*Source text*
Professor Tonge: To add two quick points: the intersection of EU competencies and Northern Irish competencies is greater than for Scotland and Wales, which, we stress, is the urgency. The second point to make is that the British-Irish Intergovernmental Conference is supposed to be picking up the ball of North-South co-operation in the absence of a devolved Executive, but simply is not functioning. That needs addressing as a matter of urgency.
Q675 Dr Rupa Huq: In evidence to the Committee, Professor Michael Keating highlighted the development and importance of all-Ireland institutions in areas like electricity and agriculture. What other all-Ireland institutions exist and how might they be affected by leaving?
Professor Tonge: You have the six implementation bodies that were set up under the Good Friday Agreement, of which I would argue by far the most important is the Special European Union Programmes body, and one wonders what will happen to that post-2020. As Katy outlined earlier, the North-South Ministerial Council presided over quite a wide range of bodies, not necessarily based on all-Ireland implementation, but upon implementation separately in the two jurisdictions. The problem is that the North-South Ministerial Council is in abeyance as a consequence of the collapse of devolution. There is this unfortunate domino effect that has come as a consequence of the collapse of devolution.
The first point is to get the Executive back and then all the other institutions will rise to their feet again, and North-South co-operation can manage.
In terms of the all-Ireland energy market, yes, there are interesting consequences of that. I do not think we should run with the idea that it was a seamless thing. You had different regulatory authorities in the North and in the Republic, and I would imagine that the all-Ireland energy programme and market could continue via co-operative bilateralism between North and South, perhaps subject to EU approval. There are different issues there: the supply of electricity, the interconnectivity and the security. The latter point might be the greatest, because the EU is increasingly strong on that. Without being overly sanguine, I do not think there is any reason why that could not continue. Katy may disagree.
Dr Hayward: No, but there is an interesting point on the all-Ireland institutions where, specifically for the North-South Ministerial Council, it was mentioned in the protocol and the draft withdrawal agreement—and this is an area highlighted in green, so it has already been agreed in text and principle—that this would be able to feed into whatever might happen for North Ireland vis-à-vis the EU and alignment. What about the space there for some British-Irish institutions and representation feeding into the situation for Northern Ireland vis-à-vis alignment in the future? It is something that would be worth exploring.
Professor Tonge: One last point about that on all-Ireland energy markets. There is a single Nordic energy market as well, although it is worth remembering that Norway, while outside the EU, is part of the European single market.

*Data supplied*

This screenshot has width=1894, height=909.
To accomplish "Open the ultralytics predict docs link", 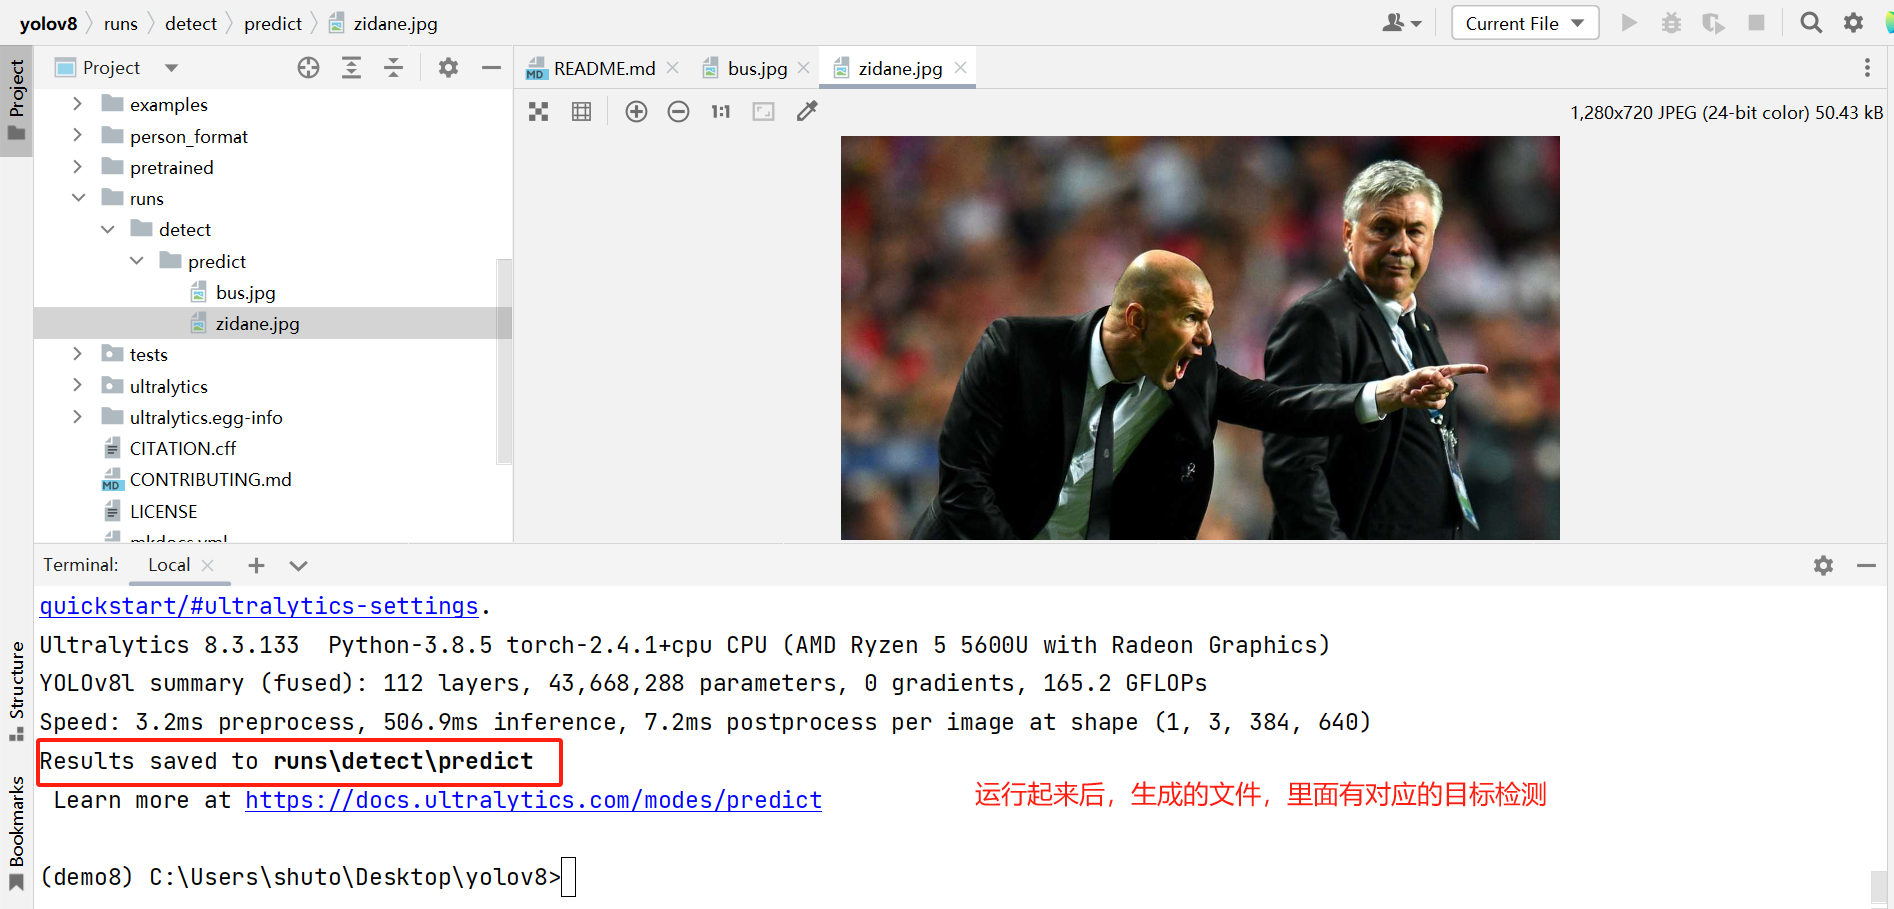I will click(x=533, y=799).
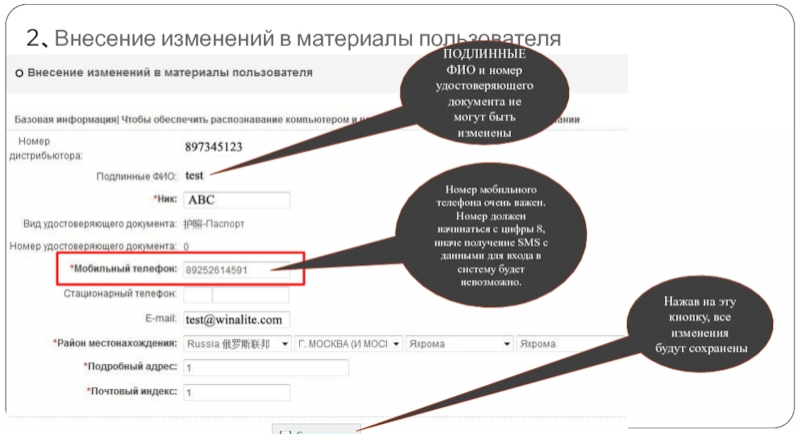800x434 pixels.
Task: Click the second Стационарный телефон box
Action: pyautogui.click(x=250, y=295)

*To do*
Please name the implementation body that Professor Tonge calls by far the most important in the committee testimony. The records play no part in this.

*Exercise answer*
The Special European Union Programmes body.